Desempenho do Astra em benchmarks
A companhia anunciou um lançamento em fases.
Especialistas em segurança cibernética aprovados pelo programa Daybreak, baseado em aplicação, serão os primeiros a acessar o modelo em sua forma menos restrita.
Usuários do ChatGPT Plus, Pro, Business e Enterprise, bem como clientes da API da OpenAI e da Amazon Web Services, devem receber acesso em seguida, ao longo de alguns dias.

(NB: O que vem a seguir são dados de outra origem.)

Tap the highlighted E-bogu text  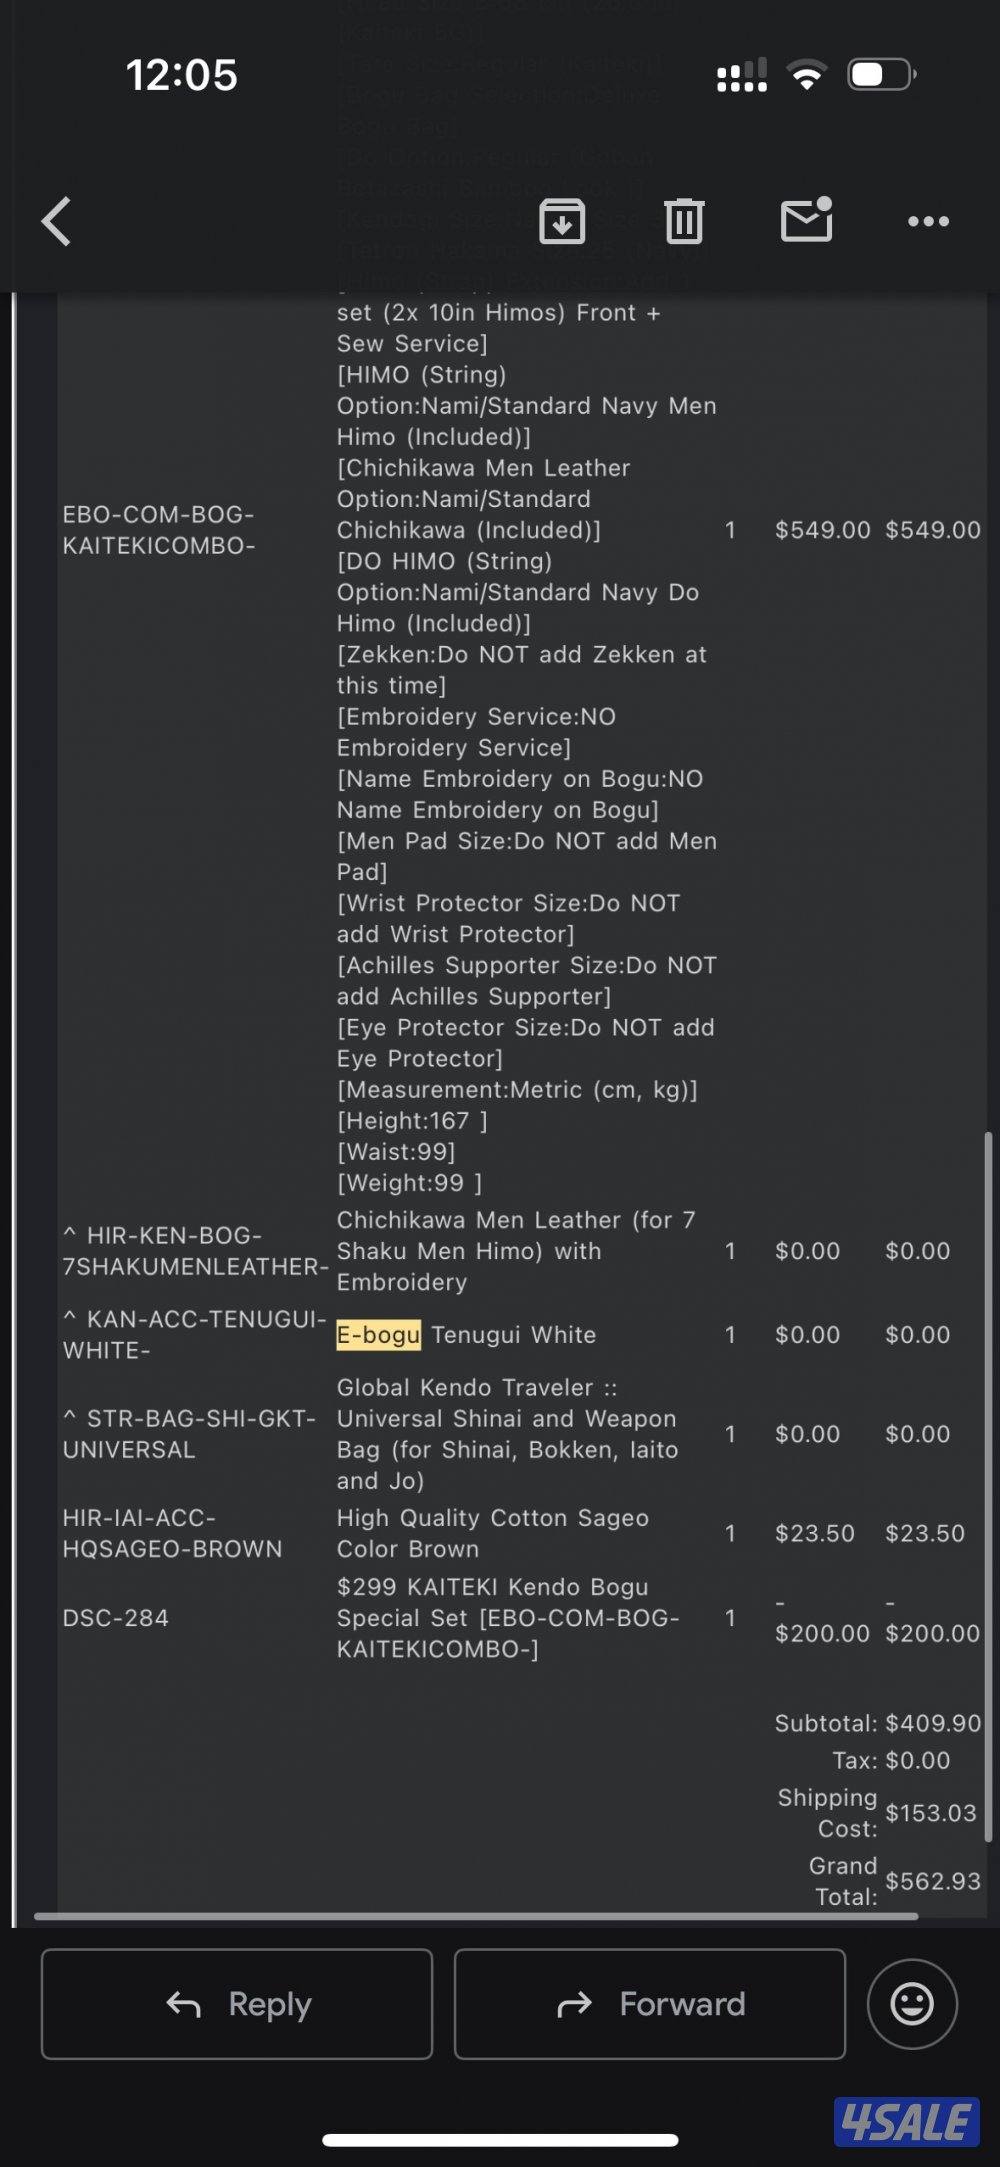click(379, 1335)
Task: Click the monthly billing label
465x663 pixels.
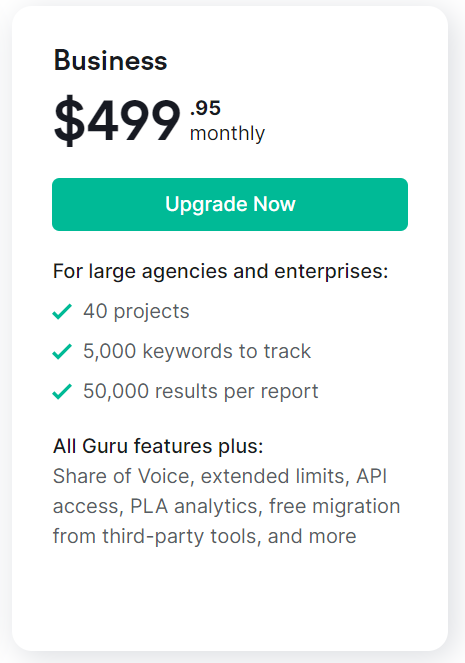Action: [227, 134]
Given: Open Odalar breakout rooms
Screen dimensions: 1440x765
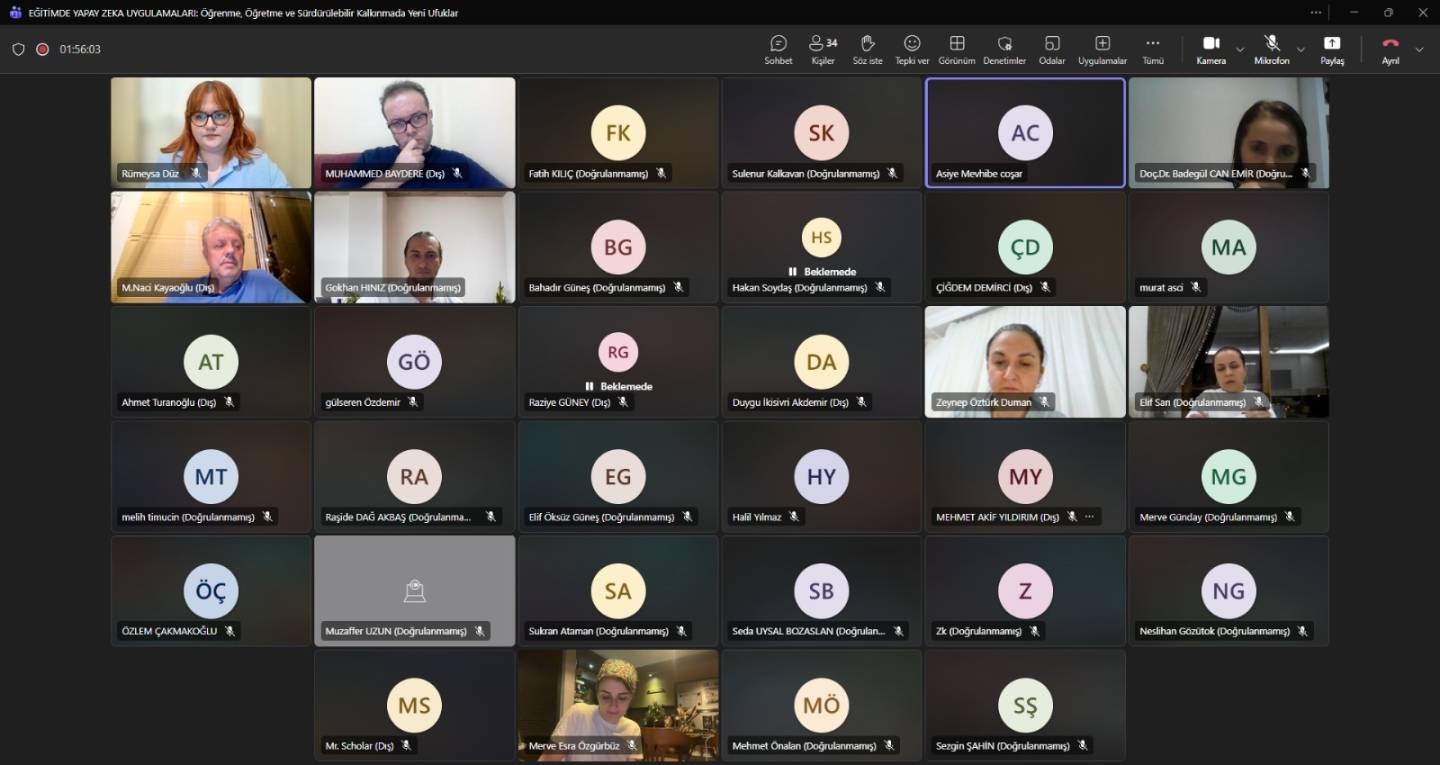Looking at the screenshot, I should pyautogui.click(x=1052, y=49).
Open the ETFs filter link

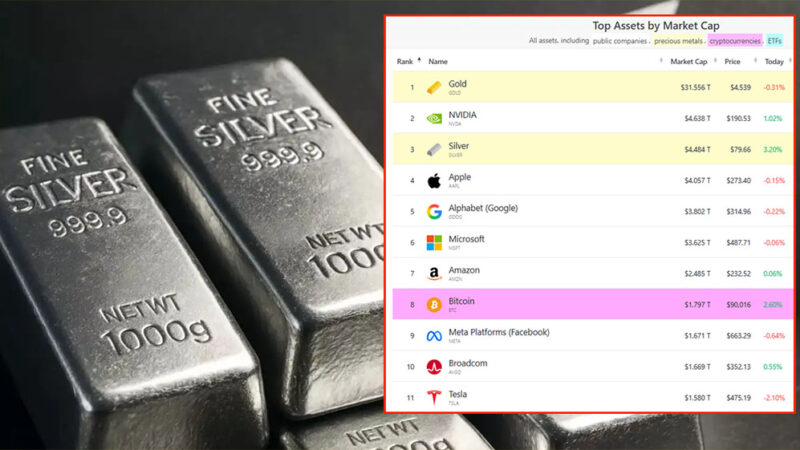tap(774, 41)
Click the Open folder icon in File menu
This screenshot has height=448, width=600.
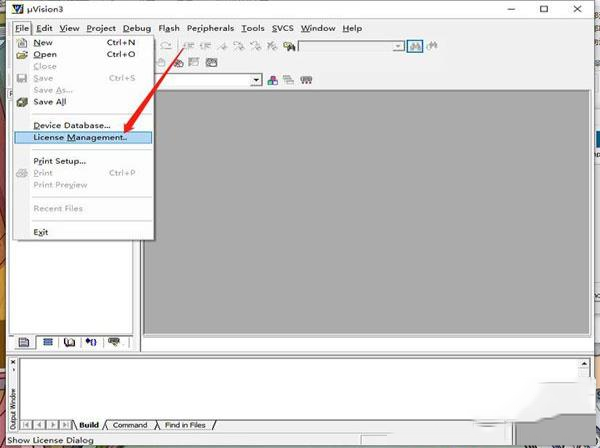coord(22,54)

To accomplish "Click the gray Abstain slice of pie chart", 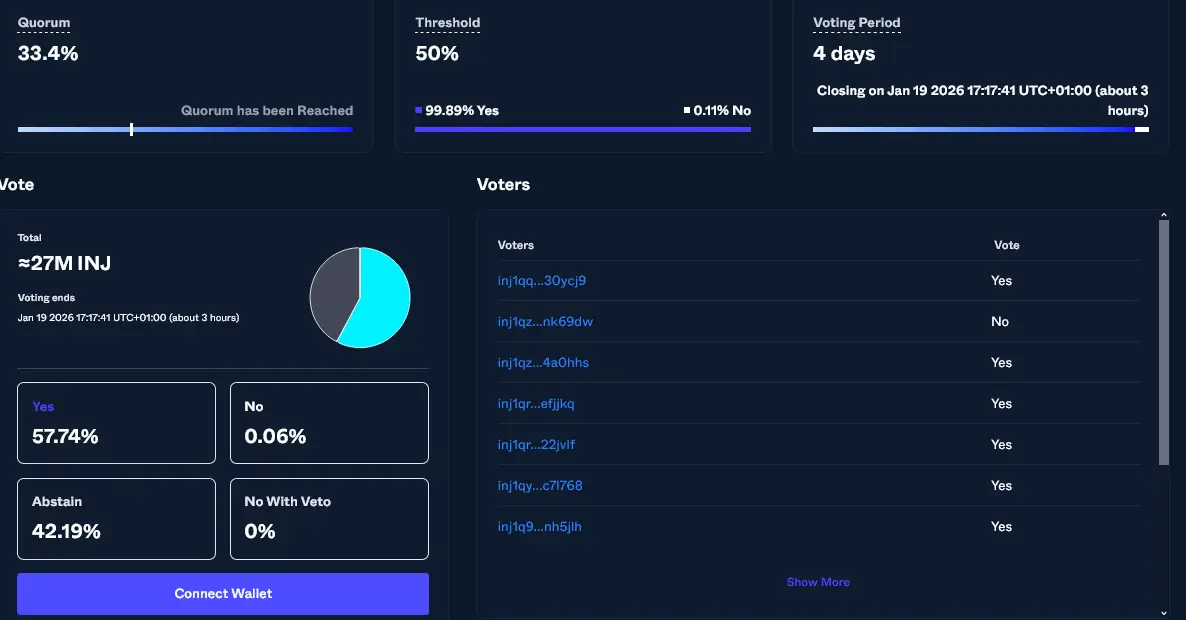I will pos(330,292).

O Astra registrou 98,6% no ARC-AGI-3, teste de raciocínio em contextos inéditos para o modelo — contra 7,8% do GPT-5.6 Sol e 30% do Claude Opus 5, da Anthropic. O sistema alcançou ainda 97,6% no FrontierMath Tier 4, 96% no GPQA Diamond e 72,6% em um recorte offline do OSWorld 2.0, concluindo cada tarefa cerca de 35 minutos mais rápido do que seu antecessor.
O treinamento foi conduzido em mais de 100.000 GPUs no complexo Stargate, no Texas. Foi o maior esforço de treinamento já realizado pela OpenAI, com o volume de computação revelado apenas no lançamento. Também foi a primeira vez em que outros modelos tiveram papel relevante supervisionando o processo.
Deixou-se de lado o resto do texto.